When doing a statistical analysis involving baseball, I needed to find out for how many consecutive years a player has played for a team. In this article, I reveal one way of doing that using R. One of the R programming language’s amazing capabilities is how much you can accomplish with just a small amount of code1.
In the diagram below, data is shown for three players. The stint (number of years) shown in the year column is consecutive for only Player 3. Player 1 did not play in the season after his second year, and Player 2 skipped a season after his third year.
Below is how the output looks. Player 1 skipped a year after his 1963 season, which is why in the yrDiff column there is a 2. Player 2 played continuously from his first thru third years, so a “1” is in the yrDiff column for each of those years, but did not play in 1969, thus there is a two-year gap between 1968 and 1970. Player 3 played continuously during his two years with the team.
player_data %>% mutate(yrDiff=ifelse (is.na( year - lag(year)),1, year - lag( year )))
In this code, dplyr is used. The mutate function will create a new variable named yrdiff. To create the value for yrdiff, it seeks both the first value in year (1962) and the previous year’s value — seeking that using lag; however, as 1962 is the first data item in the column, nothing precedes it so nothing can be subtracted from 1962. Therefore, the is.na check, which asks, “Is a previous year Not Available?”, returns TRUE. When the is.na result is true, yrDiff displays 1; whereas, when it is false, which means lag(year) found a number, yrDiff displays the year – lag(year) result.
To represent the input in R, you need the code below.

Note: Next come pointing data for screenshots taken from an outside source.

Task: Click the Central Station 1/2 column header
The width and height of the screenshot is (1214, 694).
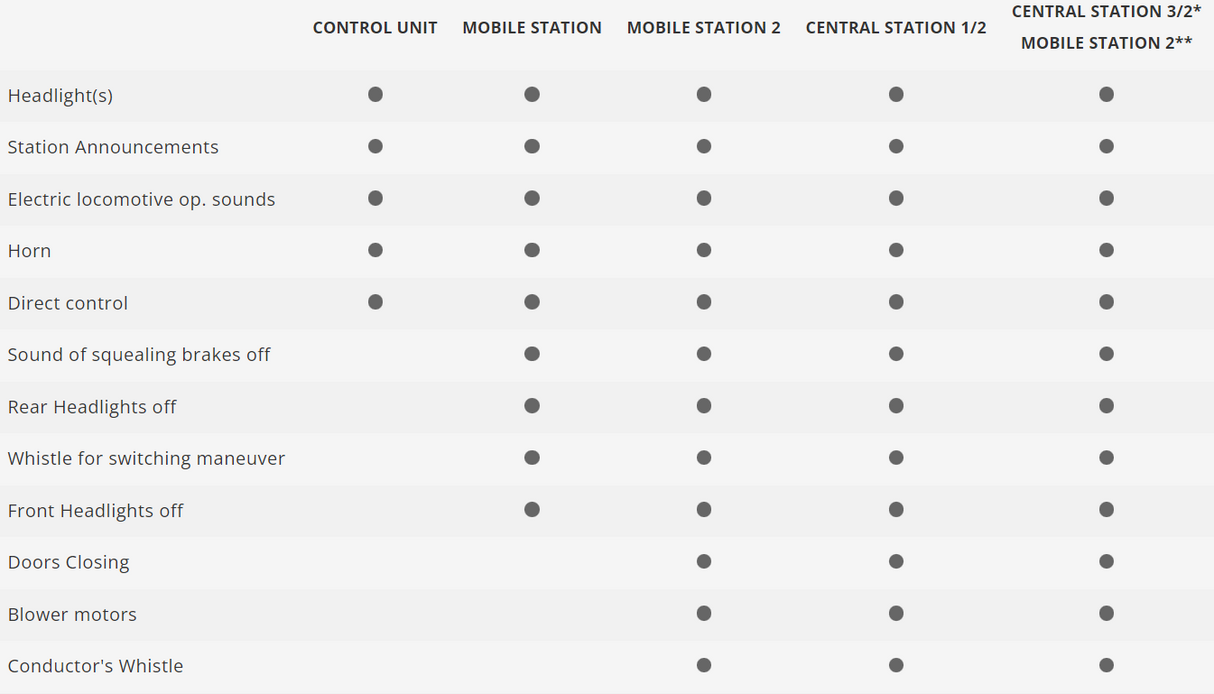Action: (896, 28)
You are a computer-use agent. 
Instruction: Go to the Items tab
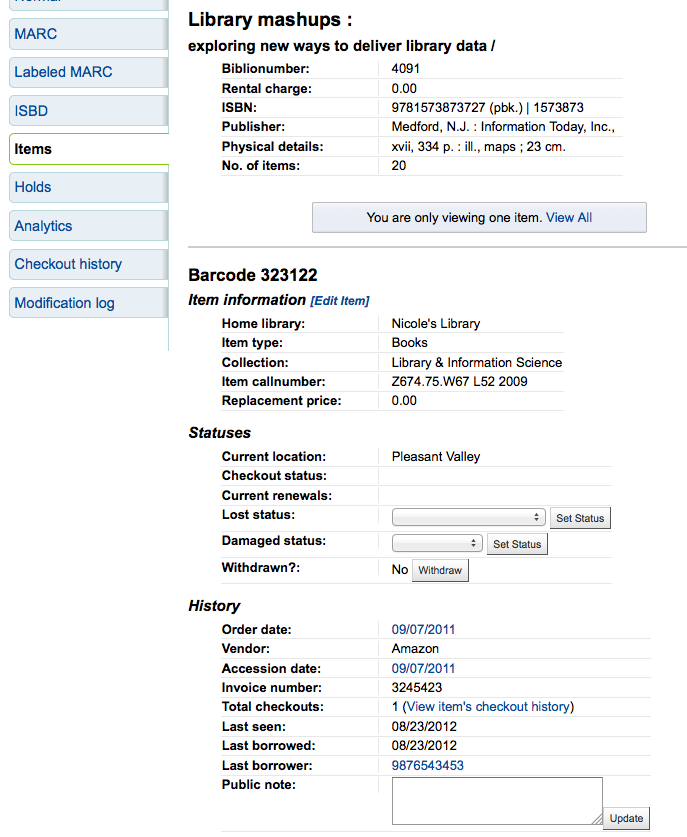tap(33, 149)
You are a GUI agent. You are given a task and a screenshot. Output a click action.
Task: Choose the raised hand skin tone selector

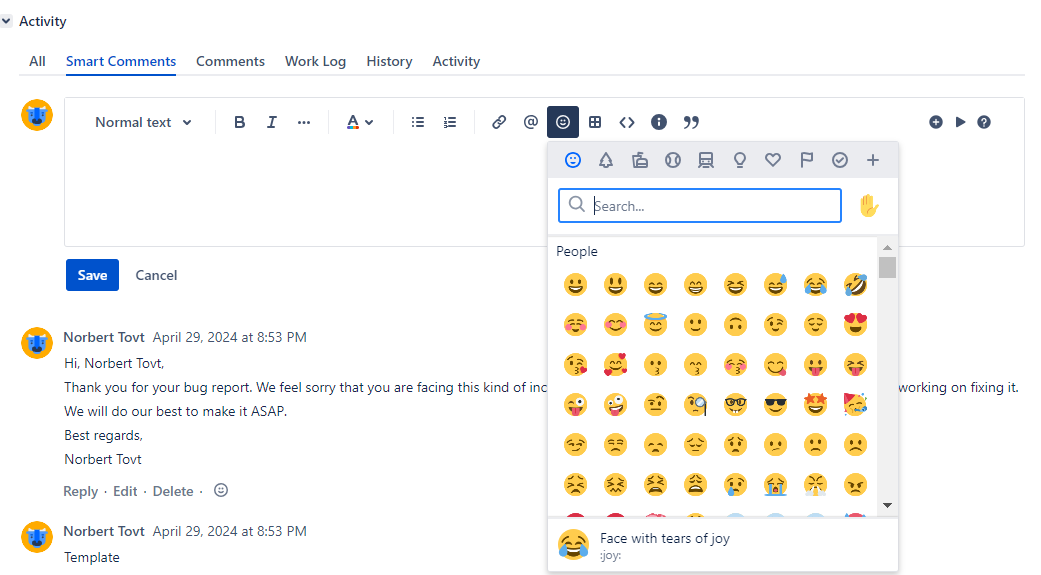pyautogui.click(x=868, y=206)
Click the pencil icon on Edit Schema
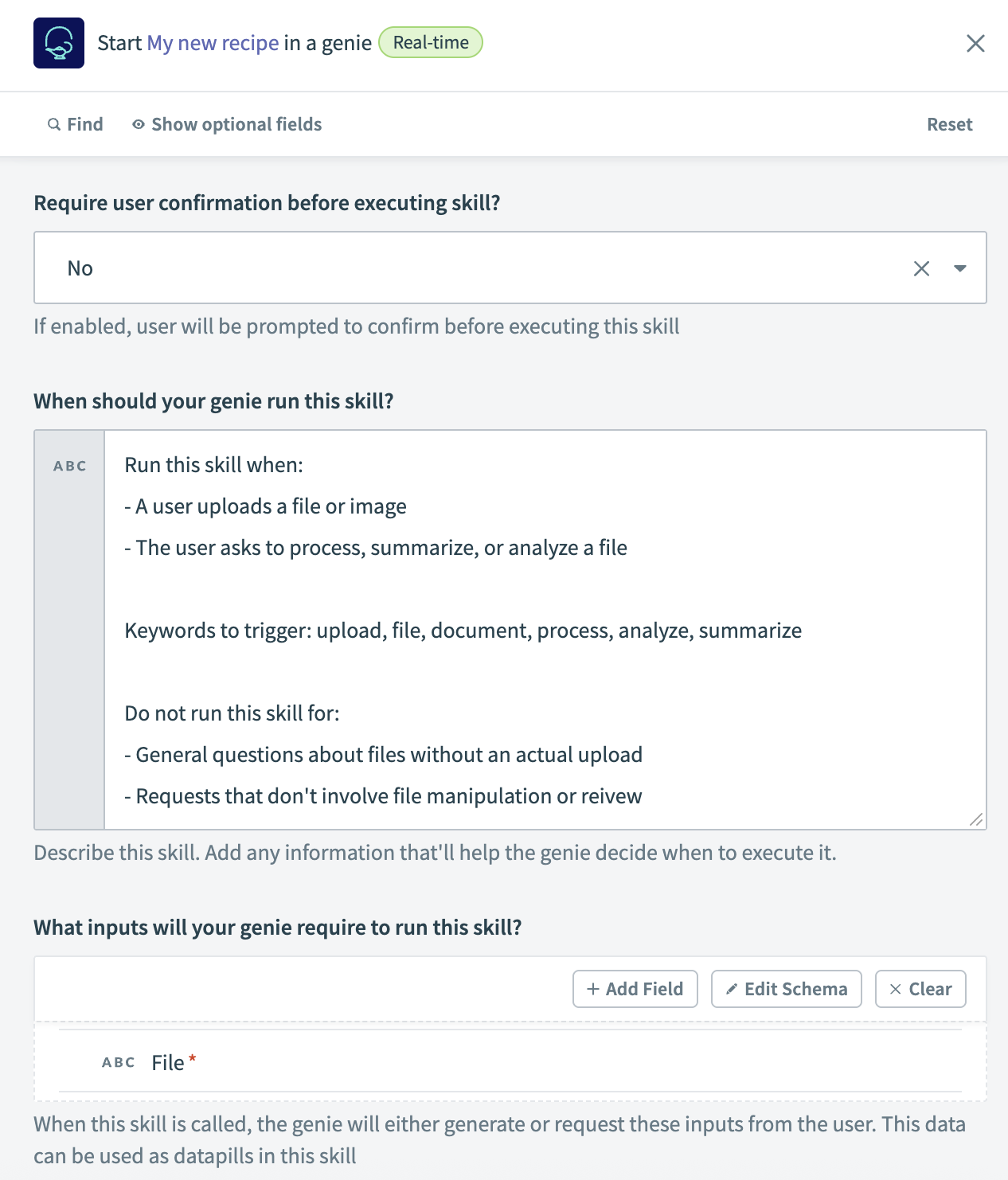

player_data <- data.frame(player = c(1,1,1,2,2,2,2,3,3), year = c(1962,1963,1965,1966,1967,1968,1970,1971,1972))
Let’s look at a real-world example. I recently investigated several baseball-related questions that shows the power of R. I obtained the data from stathead.com, formatted it in Apple Numbers, and then imported it into RStudio. The dataset contained 657 observations.
Among the results I obtained was how many games each pitcher started. This R code accomplished that:
allStarters |> group_by(Player) |> summarize(SumSt = sum(GS)) |> arrange(desc(SumSt))
Tom Seaver started 395 games, followed by Jerry Koosman with 346 starts and Dwight Gooden with 303. No other Mets’ pitcher had 300-plus starts.
To learn how many starts each pitcher had, I grouped each one’s data.
allStarters |> group_by(Player)
Two hundred ninety two pitchers were grouped by season with the years they started games arranged in ascending order. The diagram below contains a sample of part of one output display.
Next, I included the previously discussed mutate code to determine for each pitcher which years were consecutive.
allStarters |> arrange(Player, Year) |> group_by((Player)) |> mutate(yrDiff=ifelse(is.na(Year - lag(Year)),1,Year - lag(Year))) |> relocate(yrDiff, .after = Year)
Here is a sample of that code’s output:
In the first yrDiff column for Al Jackson, the “1” means that he started games in 1965 and that 1965 was either the first season he started for the Mets or that he also started games in 1964; whereas, the “3” in the yrDiff column for 1968 means that it had been three seasons since he last started a Mets game.
R is a great tool for those interested in doing the statistical analysis of baseball data. To use R effectively, there is a lot to learn; however, I have found the payoff to be well worth the effort expended to get it.
1 It is assumed that you have had some interaction with R or another programming language.